If there was any doubt North Miami Beach is under a new regime, two votes at the Feb. 15 meeting settled that question for good, amid much drama, hysteria and racial demagoguery.
Mayor Anthony DeFillipo, on the commission since 2013 and first elected to his current role in 2018, said his livelihood as a commercial real estate broker was being threatened by a 5-2 conflict-of-interest resolution sponsored by Commissioner Michael Joseph. (Since joining the commission, DeFillipo has built his practice as its only commercial real estate broker.)
North Miami Beach’s city attorney, Hans Ottinot, interpreted the resolution broadly as a “bright red line” restricting the activities of any councilmember from representation on any project with the potential to come before the commission. DeFillipo said he simply recuses himself on any matter in which he is involved.
For clarification on the issue he called in Jose Arrojo, executive director of the Miami-Dade Commission on Public Trust. He appeared to indicate there was little he could do to fight Ottinot’s interpretation.
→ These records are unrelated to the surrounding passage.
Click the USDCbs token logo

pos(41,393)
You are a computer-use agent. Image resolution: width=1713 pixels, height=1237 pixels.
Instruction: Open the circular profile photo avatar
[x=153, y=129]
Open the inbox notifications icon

The commission is scheduled to vote March 24 on a second reading.
Term-limited Commissioner Barbara Kramer, in office since 2009, was censured 4-3 for “unacceptable and inexcusable behavior exhibited toward her colleagues on the city commission which seeks to encourage division in the City of North Miami Beach.”
That resolution, sponsored by Commissioner Paule Villard, includes two references to “racially charged” comments Kramer is alleged to have made. Kramer has ridiculed Joseph and Villard on Facebook, calling Joseph an “idiot,” and has criticized Villard for using her name and face for promotions like $200,000 in Publix gift certificates as thinly veiled attempts at electioneering.
“I own who I am. I am a tough cookie but I am not a racist … This is slanderous, false and will subject my family to emotional duress and economic harm,” said Kramer, who owns a window treatment company.
The meeting, available on the city’s website on items 4.3 and 4.8, could stand as a marker for the November election, when three of the commission’s seven seats go up for grabs.
Yet amid all the cross-talk about conflicts and personality clashes, development is the one key thing to watch. Dezer Development now has a reliable supermajority in the $1.5 billion Intracoastal Mall development, thanks in part to the work of Ron Book, whose lobbying firm has represented both Dezer Development before the city and the city before Tallahassee.
That was underscored the day after the meeting, when events took on a new cast after Elon Musk’s Boring Co. unveiled a plan for a 6.2-mile underground transit system linking Sunny Isles Beach with North Miami, with potential extensions to the Hard Rock Stadium and the FIU North campus.
It was telling that Joseph – rather than DeFillipo – was quoted in the Business Insider story on that plan. Dezer Development built much of Sunny Isles Beach and is preparing the mall development between the drawbridge and in front of the affluent Eastern Shores neighborhood that was once the political power center of North Miami Beach. Musk’s tunnel, if it happens, could ultimately benefit that already-gridlocked area.
DeFillipo was reelected to a four-year term as mayor in November 2020 and Kramer will step down this year. Four years ago, they were both among the city’s most powerful commissioners, among a self-described “fabulous four” – all white, as it happened – who often voted as a bloc. DeFillipo had handily won his election, and Kramer was well known as a frank-talking bridge-builder and the creator of the city’s Multi-Cultural Committee.
But that power began to erode in November 2018 with the election of Joseph, Villard and McKenzie Fleurimond to the commission, and was all but destroyed with the Nov. 17, 2020, runoff victory of Daniela Jean.
The council has since been in control of a new, young “fabulous four,” who happen to be Haitian American and also often vote together. North Miami Beach is less than 20% Haitian but Haitian American groups have developed a disciplined turn-out-the vote strategy, comparable to that of Cuban Americans in Miami and Irish Americans in northern cities a century ago.
DeFillipo and Kramer have become outliers and are often at the losing end of votes. Last February, Kramer exploded and abandoned any pretense of civility when Fleurimond and Joseph both signaled at a commission meeting their intention to replace city manager Esmond Scott. Things have not been the same since.
Three seats are up Nov. 8: the open seat to be vacated by Kramer and the seats now occupied by Villard and Commissioner Fortuna Smukler of Eastern Shores. Smukler has already announced her reelection bid and Villard shows every sign of running again.
DeFillipo’s mayoral term will expire in November 2024.